» **SELECTED EXTRACT**
I realize the pain in my life but I also realize the joy. I know that knowledge and understanding do not strictly come from hard times and trials, but sometimes they do.
I love who I am, flawed as I am and wouldn't change myself for the world.
God has blessed me with an awesome family who love me unconditionally, a few close friends who are always there for me, and a guy who is (as cheezy as it is) my other half.
I'm in Love. It's not the fairytale that I dreamed of as a little girl, but it's just as good. There are times when I cry and times when I have no idea what he is thinking (much less what I am thinking). Those times fade away though because there are MORE times that I go to sleep with a smile on my face and times that I can't believe how blessed I am to have him. We are apart more than we are together because of his job (he's a Marine...ehem, MY Marine) and soon an ocean and a blasted desert will separate us. I haven't really determined HOW I'm going to survive those seven months, I just know that I will. I love him with all of my heart and I thank God for him every chance I get.
I love to write, I love to read, I love to act. I enjoy Art in general--fine and performing.
God has given me the challenge (and the gift) of a finely tuned mind and an iron will. I want to do something great, and I have a feeling those two things will help a little.

» **WORK INSTRUCTIONS**
A. Answer these questions about the personal essay:
(i) What is the job of the man the writer loves?
(ii) How many months will an ocean and a desert separate the couple?
(iii) What two things does the writer say God gave as both a challenge and a gift?
B. Extend the personal essay by writing what comes after its last sentence.
The records have nothing to do with the personal essay.

» **RECORD SET**
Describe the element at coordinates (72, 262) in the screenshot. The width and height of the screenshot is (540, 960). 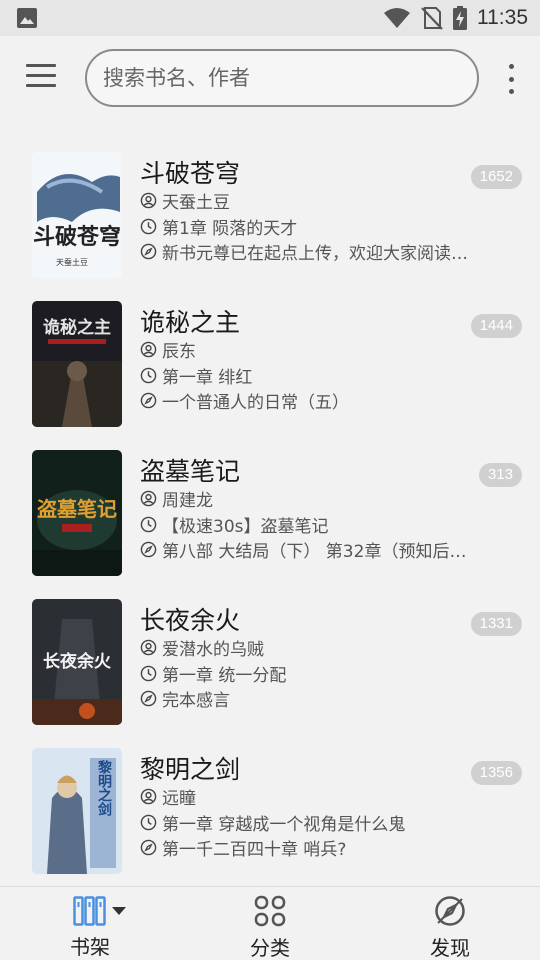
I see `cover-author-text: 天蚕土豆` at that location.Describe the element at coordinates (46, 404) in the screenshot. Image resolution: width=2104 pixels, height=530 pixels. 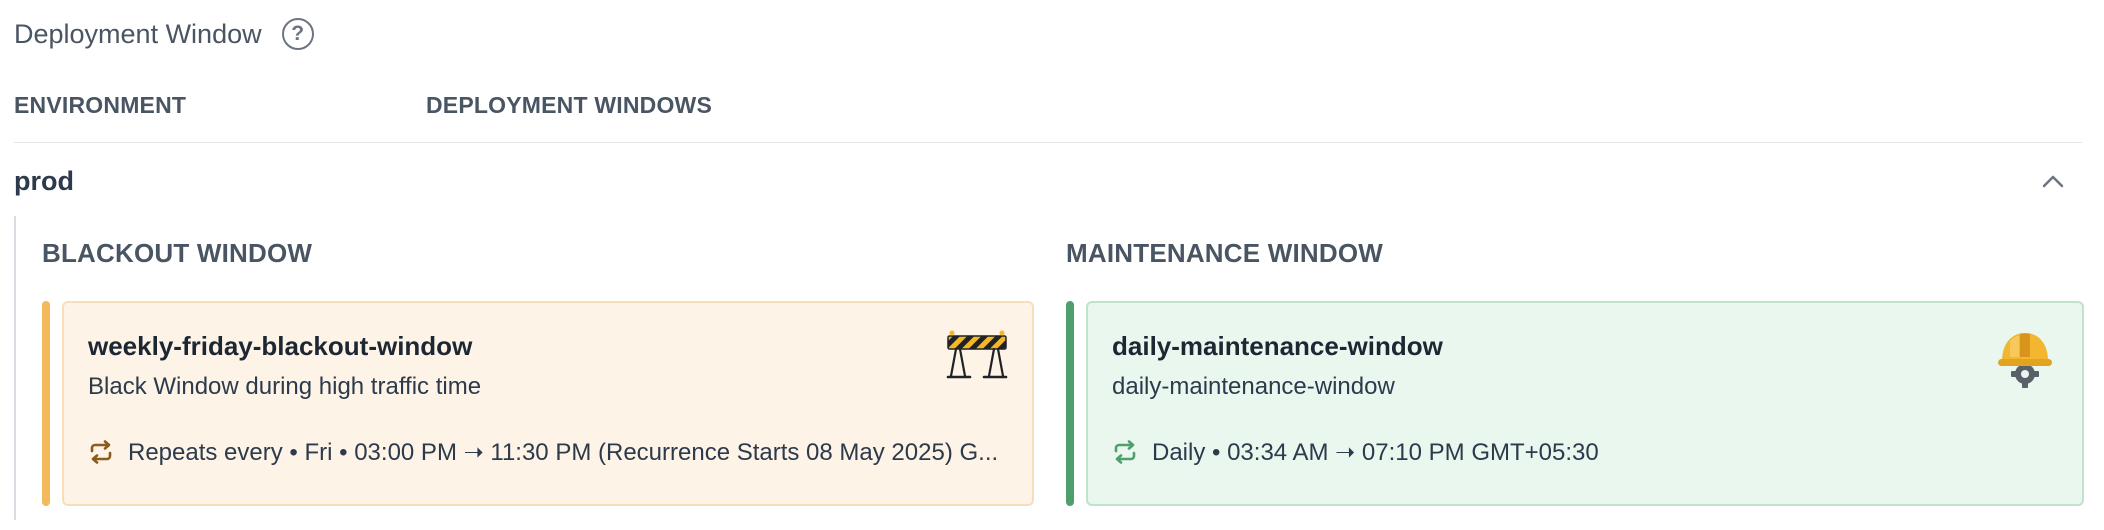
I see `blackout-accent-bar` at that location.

--

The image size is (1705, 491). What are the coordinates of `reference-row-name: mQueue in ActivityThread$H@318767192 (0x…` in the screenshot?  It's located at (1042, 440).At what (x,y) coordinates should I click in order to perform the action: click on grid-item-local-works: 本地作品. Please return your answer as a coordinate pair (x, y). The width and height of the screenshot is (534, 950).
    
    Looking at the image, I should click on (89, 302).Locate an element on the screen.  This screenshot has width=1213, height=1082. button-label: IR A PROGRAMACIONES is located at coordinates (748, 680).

» **ANSWERS FOR THE EXERCISE**
A.
(i) He is a Marine.
(ii) Seven months.
(iii) A finely tuned mind and an iron will.

B.
I love to give and to love on people, I hate it when people take advantage of me. Because of that, I don't take advantage of other people--it's just scummy. I have alot of pride in who I am and what I stand for. I will do what I think is right regardless of what comes from it. Sinking back into the crowd and pretending like everything is fine, when it's NOT, is something I can barely comprehend. Like many other things, this is good but it also could (does) get me into a lot of trouble sometimes. It also gets on people's nerves quite a bit.
A very common misconception about me (and I know it is so don't deny it): Just because I don't agree with/approve of somthing you choose to do, doesn't mean I hate you. It doesn't mean I think I'm better than you. I'm not. I have friends that do lots of crap that I can't stand, stuff that I think is ruining their life. But I love them. I love them for who they are, not what they do. I still think what they do is wrong, and don't support it in any way, but I love THEM. In the same way, people love me when they don't agree with me. Seee? I'm not the way you thought. You say "don't judge", swallow those words and put them to use.
I have trouble keeping my mouth shut. That includes talking too much. I know I do it, I've always known, I've tried a million time to cut it out but I can't. I've gotten better I think though, depending on the situation. I think I just have a lot to say.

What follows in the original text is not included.